SUPPLIED DATA:
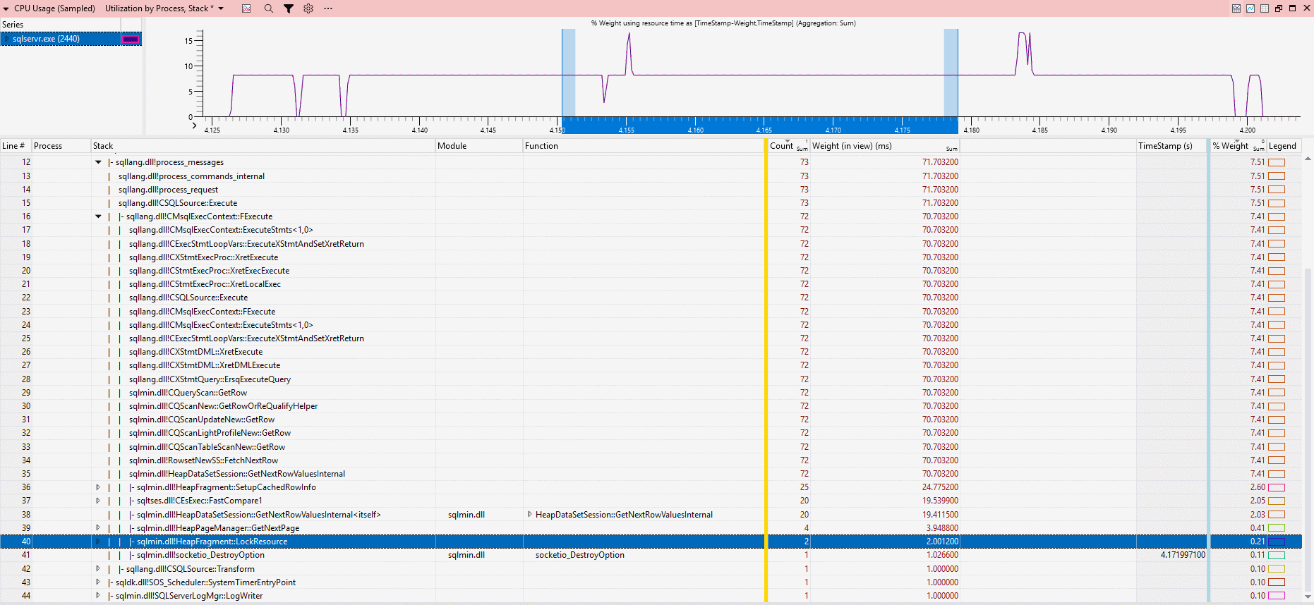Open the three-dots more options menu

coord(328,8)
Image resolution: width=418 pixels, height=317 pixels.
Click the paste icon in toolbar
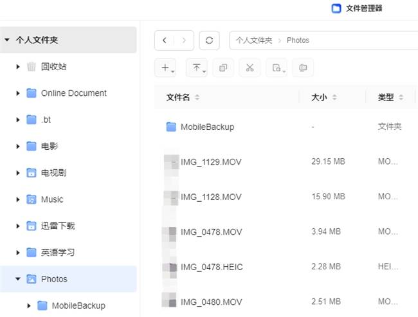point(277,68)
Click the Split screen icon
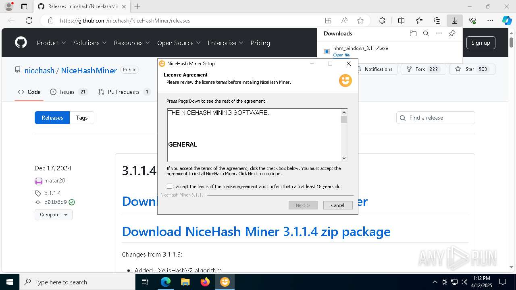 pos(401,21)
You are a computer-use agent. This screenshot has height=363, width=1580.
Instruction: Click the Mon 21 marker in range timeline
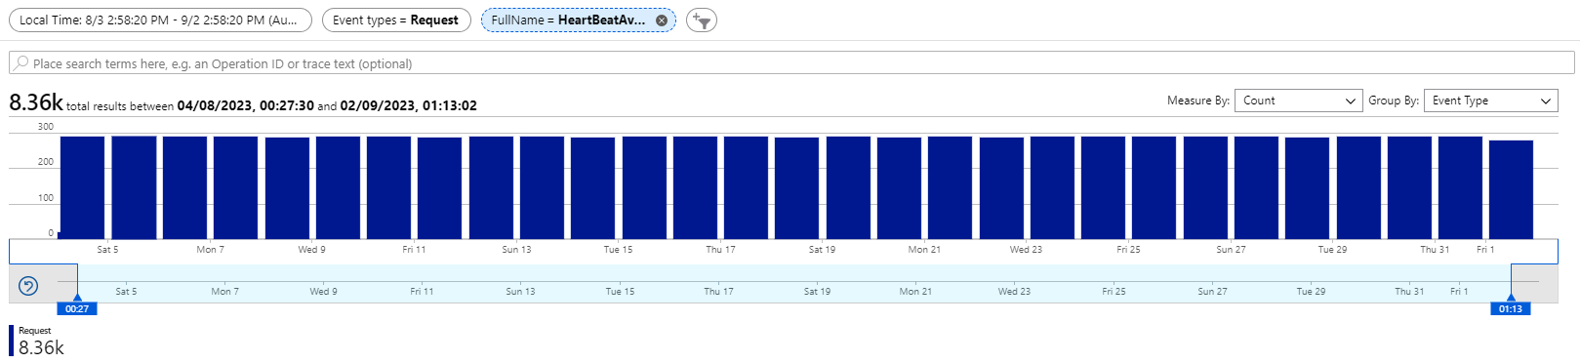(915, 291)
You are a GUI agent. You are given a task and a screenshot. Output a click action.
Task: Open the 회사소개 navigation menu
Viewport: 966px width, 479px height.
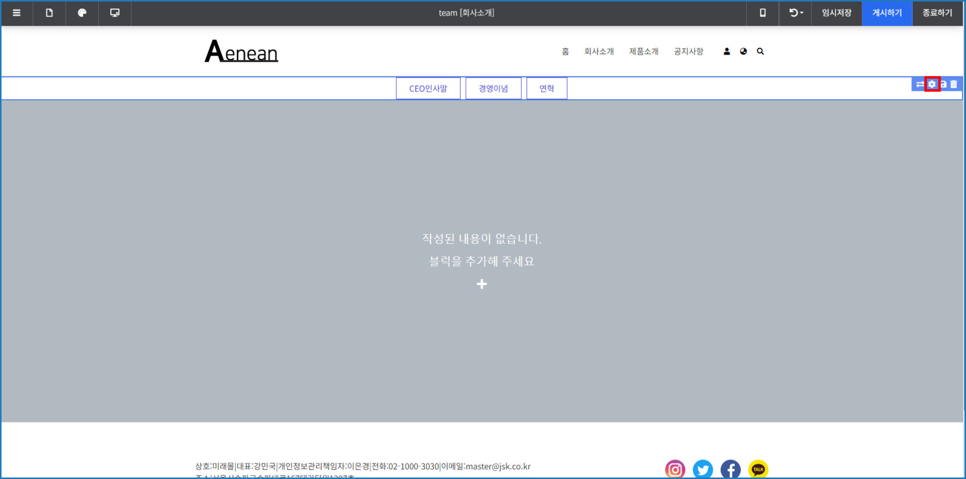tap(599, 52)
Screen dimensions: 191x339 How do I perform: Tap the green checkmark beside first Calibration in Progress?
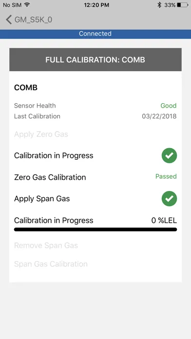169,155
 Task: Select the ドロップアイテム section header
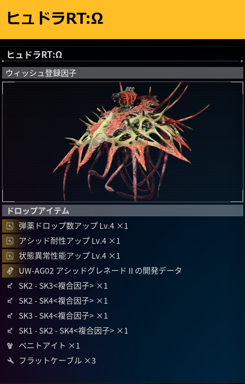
==
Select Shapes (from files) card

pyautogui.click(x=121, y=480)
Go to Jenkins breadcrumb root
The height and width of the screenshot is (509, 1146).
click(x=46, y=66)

REQUIRED ACTION: All that should appear in the answer is the lines above from the line with "Image resolution: width=418" through the line with "Task: Open the 회사소개 navigation menu", retyped exactly, pictures left out.

SOLUTION TO THE PROBLEM:
Image resolution: width=418 pixels, height=317 pixels.
Click the paste icon in toolbar
point(277,68)
Click the Split screen icon
 pos(401,21)
You are a computer-use agent. This screenshot has height=363, width=1580.
Instruction: Click the Mon 21 marker in range timeline
(915, 291)
You are a GUI agent. You are given a task and a screenshot. Output a click action.
Task: Open the 회사소개 navigation menu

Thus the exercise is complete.